Episode 26 Transcript

Sandra González-Bailón: Even though there’s a lot of political organizations and a lot of politically motivated individuals who are trying to organize the next big thing to pursue their cause. It’s very difficult to predict social dynamics. I don’t think that’s depressing. I think that’s actually a reminder that nothing in social life is fully determined.

Noshir Contractor: Welcome to this episode of Untangling the Web, a podcast of the website’s trust. I am Noshir Contractor, and I’ll be your host today. On this podcast we bring in thought leaders to explore how the web is shaping society, and how society in turn is shaping the web. 

My guest today is Sandra González-Bailón, who you just heard talking about the unpredictability of political mobilization and how we can study that on the web. Sandra is on the faculty at the Annenberg School for Communication and affiliated faculty at the Warren Center for Network and Data Sciences at the University of Pennsylvania. Her research lies at the intersection of network science, data mining, computational tools and political communication. Her articles have appeared in journals such as the Proceedings of the National Academy of Sciences, Nature, and Social Networks, among others. She is the author of Decoding the Social World, published by MIT Press in 2017, and was also the keynote speaker of the ACM Web Science Conference in 2019, in Boston. Welcome Sandra.

Sandra González-Bailón: Hi Nosh, thanks for the invitation to join! It’s a pleasure to be here.

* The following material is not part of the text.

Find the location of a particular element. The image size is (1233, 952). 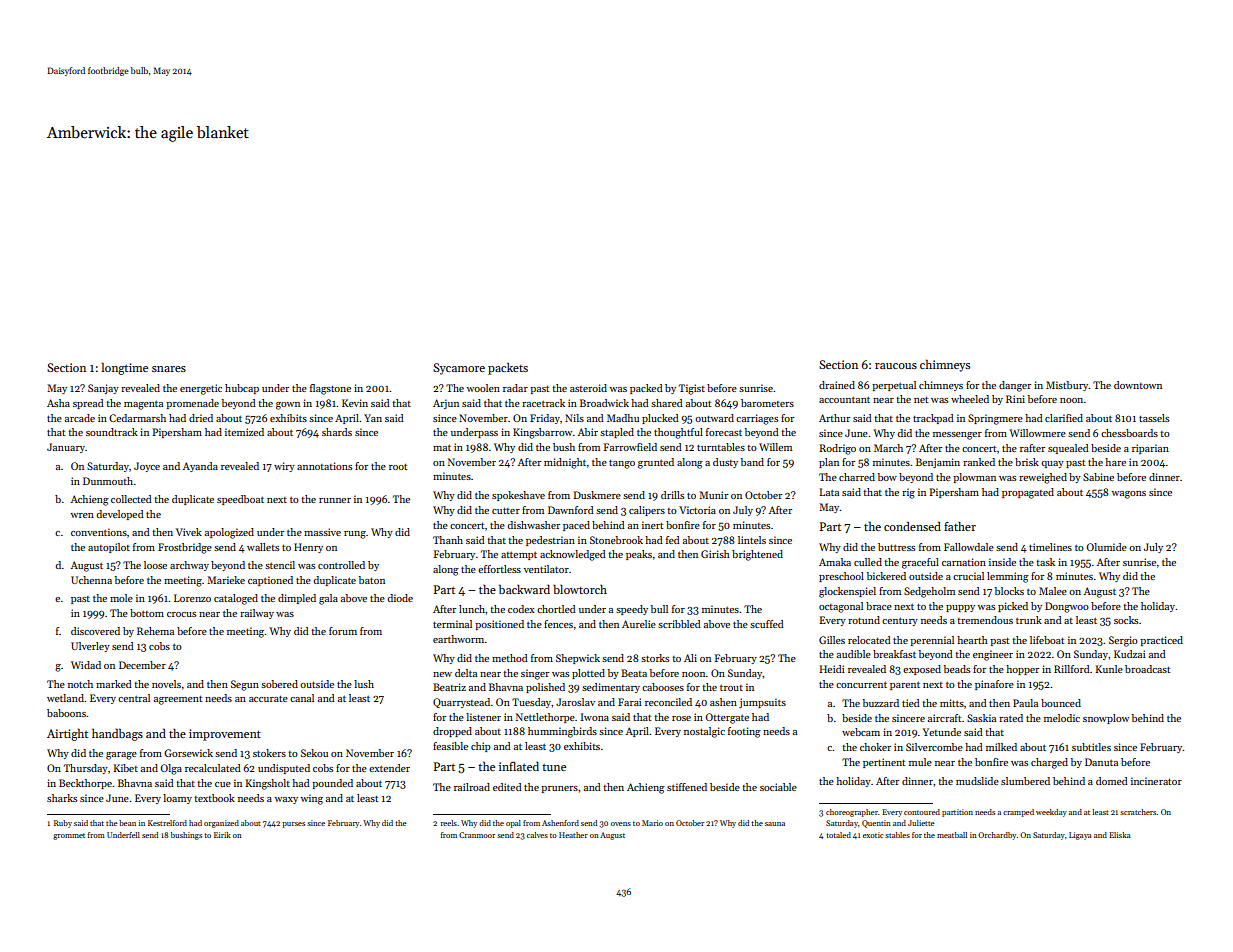

Uchenna is located at coordinates (91, 580).
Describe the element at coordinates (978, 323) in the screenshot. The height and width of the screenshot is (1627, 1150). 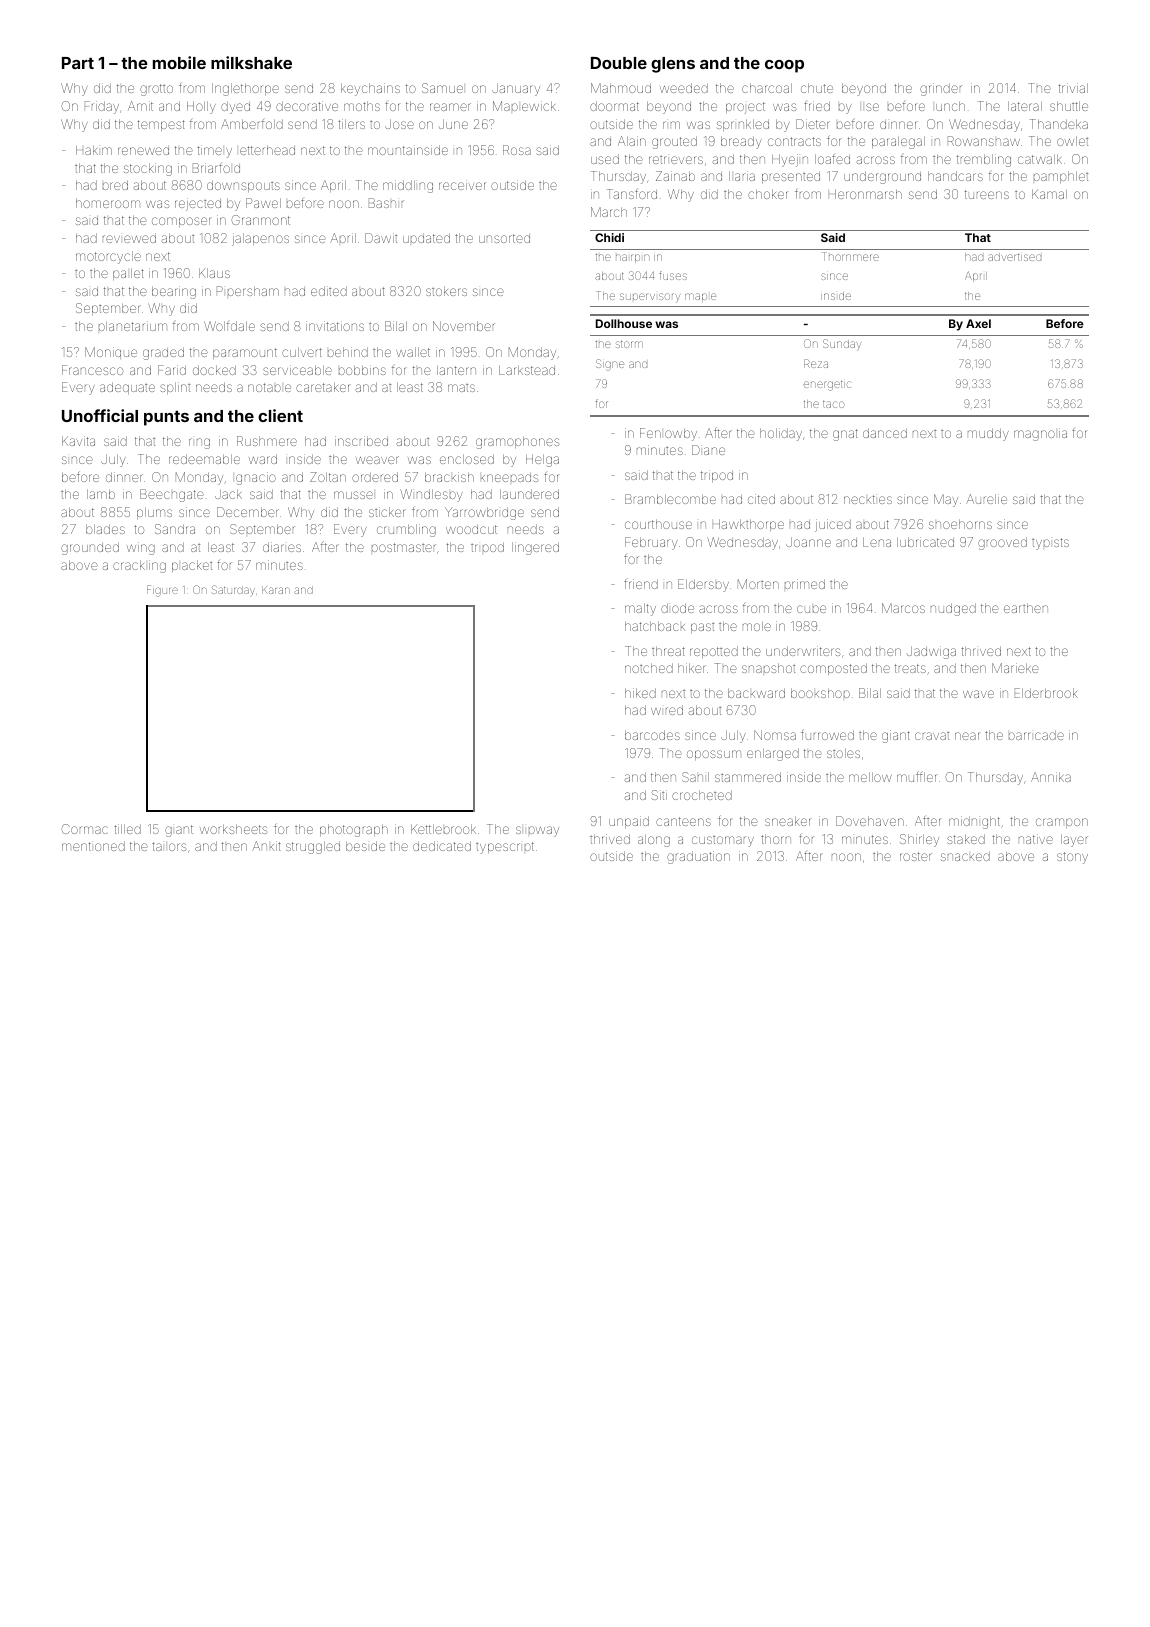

Noshir Contractor Thank you again for joining us today. Sandra, I’d like to believe that you are amongst the first of what I would call “bona-fide” web scientists, who began your career looking at the social world through the lens of the web. And I want to begin by asking you to help dissect the title of the book, Decoding the Social World, and the subtitle, Data Science and the Unintended Consequences of Communication

Sandra González-Bailón: This idea of unintended consequences takes root in the fact that often in network systems, there’s no one who’s really in charge of the dynamics that take place in those networks. And so, you know, you might want to create a message that would go viral, but it’s really not up to you to allow that message to go viral. That depends on what other nodes in the network other people in the network will do. We can try to reverse engineer and unpack how those dynamics emerge and take place, and get a better sense as to how they happen, when no one really is designing those dynamics or in charge of determining how those dynamics emerge.

Noshir Contractor Could you give an example from your own research where something that happened was not intended or not anticipated? Some collective behavior, for instance?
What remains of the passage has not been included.